There are two different ways to chant the Divine names; meditating on the names by oneself – called Japa or the mantra meditation, and singing together accompanied with musical instruments and even dancing – called Kirtan or congregational chanting. In our Bhakti Yoga tradition we are developing devotion and love towards Krishna, the Supreme being, as taught in the most important book on yoga, the Bhagavad Gita. Krishna is the embodiment of love and full of eternal knowledge and bliss which we are all seeking for, and in the same Bhagavad Gita it is explained that Krishna and Krishna’s name are the same. So when we are chanting the names of Krishna, it means we are calling out to that which we want to connect with; Lord Krishna is actually dancing on our tongue.

The mantra we chant is called the Maha Mantra, the great mantra for deliverance:

Hare Krishna
Hare Krishna
Krishna Krishna
Hare Hare
Hare Rama
Hare Rama
Rama Rama
Hare Hare

It is composed of three words of the Supreme being: Hare, Krishna and Rama. Hare refers to the Divine energy of the Lord, Krishna and Rama refer to the Divine as the all-attractive and all-powerful one who is the source of all pleasure. The mantra is most commonly translated as, “O Lord, O Energy of the Lord, please engage me in Your service.” It was popularized in the sixteenth century by Sri Chaitanya Mahaprabhu, and spread worldwide in the late twentieth century by Srila Prabhupada and his followers in ISKCON.

Japa literally means ‘to speak softly’. There are numerous techniques for meditation in different spiritual traditions and mantra meditation is one of them. In our Bhakti Yoga tradition we chant the Mahamantra, using the meditation beads or japa beads. In japa, the meditator individually and softly recites Krishna’s names with the use of the beads, similar to a rosary.

Repetition of this mantra awakens the soul and mystically brings strength, peace and happiness. It helps us to tranquilize the mind, understand the self and build positive karma and ultimately it connects us with the wisdom within and reveals our original spiritual identity.

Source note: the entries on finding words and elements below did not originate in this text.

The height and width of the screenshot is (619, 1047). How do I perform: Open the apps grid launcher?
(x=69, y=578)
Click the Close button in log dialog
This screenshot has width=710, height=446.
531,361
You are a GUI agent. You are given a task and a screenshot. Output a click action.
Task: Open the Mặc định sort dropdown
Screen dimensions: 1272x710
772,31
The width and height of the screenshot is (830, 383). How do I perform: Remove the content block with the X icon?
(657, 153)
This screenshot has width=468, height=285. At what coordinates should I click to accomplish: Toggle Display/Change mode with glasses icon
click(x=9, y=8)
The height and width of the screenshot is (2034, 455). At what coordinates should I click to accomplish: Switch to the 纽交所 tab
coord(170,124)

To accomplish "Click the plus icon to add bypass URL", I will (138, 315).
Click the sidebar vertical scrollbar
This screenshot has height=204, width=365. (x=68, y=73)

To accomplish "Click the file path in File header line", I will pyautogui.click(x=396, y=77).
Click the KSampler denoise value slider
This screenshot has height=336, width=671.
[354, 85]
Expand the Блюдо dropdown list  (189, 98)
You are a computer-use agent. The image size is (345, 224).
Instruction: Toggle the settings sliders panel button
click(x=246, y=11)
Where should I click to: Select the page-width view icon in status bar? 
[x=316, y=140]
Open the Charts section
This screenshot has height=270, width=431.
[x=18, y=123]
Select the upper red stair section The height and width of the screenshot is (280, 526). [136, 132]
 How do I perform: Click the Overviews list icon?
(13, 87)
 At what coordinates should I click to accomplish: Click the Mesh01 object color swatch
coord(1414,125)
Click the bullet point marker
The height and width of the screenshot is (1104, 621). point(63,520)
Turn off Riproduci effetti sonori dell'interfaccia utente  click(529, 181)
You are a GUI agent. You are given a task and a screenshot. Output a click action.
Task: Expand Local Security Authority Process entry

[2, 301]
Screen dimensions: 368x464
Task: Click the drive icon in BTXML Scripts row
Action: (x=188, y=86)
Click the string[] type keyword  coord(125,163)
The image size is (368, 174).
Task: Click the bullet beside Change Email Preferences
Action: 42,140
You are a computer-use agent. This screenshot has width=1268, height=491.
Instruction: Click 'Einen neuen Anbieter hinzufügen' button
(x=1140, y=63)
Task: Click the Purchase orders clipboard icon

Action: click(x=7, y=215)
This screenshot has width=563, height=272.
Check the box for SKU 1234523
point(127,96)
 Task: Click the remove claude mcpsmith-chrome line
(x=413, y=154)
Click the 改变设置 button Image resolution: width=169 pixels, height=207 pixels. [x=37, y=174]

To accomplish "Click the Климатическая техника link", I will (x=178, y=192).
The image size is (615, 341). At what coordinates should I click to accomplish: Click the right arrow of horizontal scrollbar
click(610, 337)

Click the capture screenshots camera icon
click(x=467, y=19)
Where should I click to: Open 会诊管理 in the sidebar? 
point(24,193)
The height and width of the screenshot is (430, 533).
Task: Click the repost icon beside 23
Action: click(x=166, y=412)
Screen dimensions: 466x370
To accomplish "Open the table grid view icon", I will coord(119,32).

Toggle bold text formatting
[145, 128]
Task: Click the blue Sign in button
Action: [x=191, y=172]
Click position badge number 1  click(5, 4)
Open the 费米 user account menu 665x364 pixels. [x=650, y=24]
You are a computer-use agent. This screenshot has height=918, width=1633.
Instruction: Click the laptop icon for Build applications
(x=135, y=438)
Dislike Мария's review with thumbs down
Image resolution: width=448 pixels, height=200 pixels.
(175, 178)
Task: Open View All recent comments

Kirtan is a dynamic musical experience, practiced as group chanting of the sacred mantras. In the Bhakti Yoga tradition, sound is used as a powerful tool for inner transformation. Kirtan is a simple and authentic way to relieve stress, refresh the mind and connect with the heart. Both new meditators as well as seasoned practitioners will find the benefits in the practice, as it is explained to be the most effective method for spiritual advancement in the modern age.

Sadhana means our personal practice of connecting to our true selves and to God through the power of prayer, meditation and acquiring knowledge. These spiritual practices allow us to tune into the frequency of grace of love and compassion that’s already within us, and when we put time aside to do this daily, we actually establish a deep foundation and clear direction for our life.

Seva means selfless service and it’s one of the key components and aspects of Bhakti. On the path of Bhakti Yoga, we’re trying to cultivate this spirit of selfless service through sharing and giving in the mood of remembering our original identities as parts and parcels of the Divine – Krishna. Understanding this, everything and everyone is thus connected, so serving other fellow living beings and everything around us with the Higher goal of bringing spiritual harmony to the whole of society, means serving the Divine and helping others to do the same. With this principle of seva, we can transcend differences based on culture, colour, nationality, religion, gender, age and even species, and can live together in love, compassion and harmony, thus realizing the spiritual oneness in service of the Divine.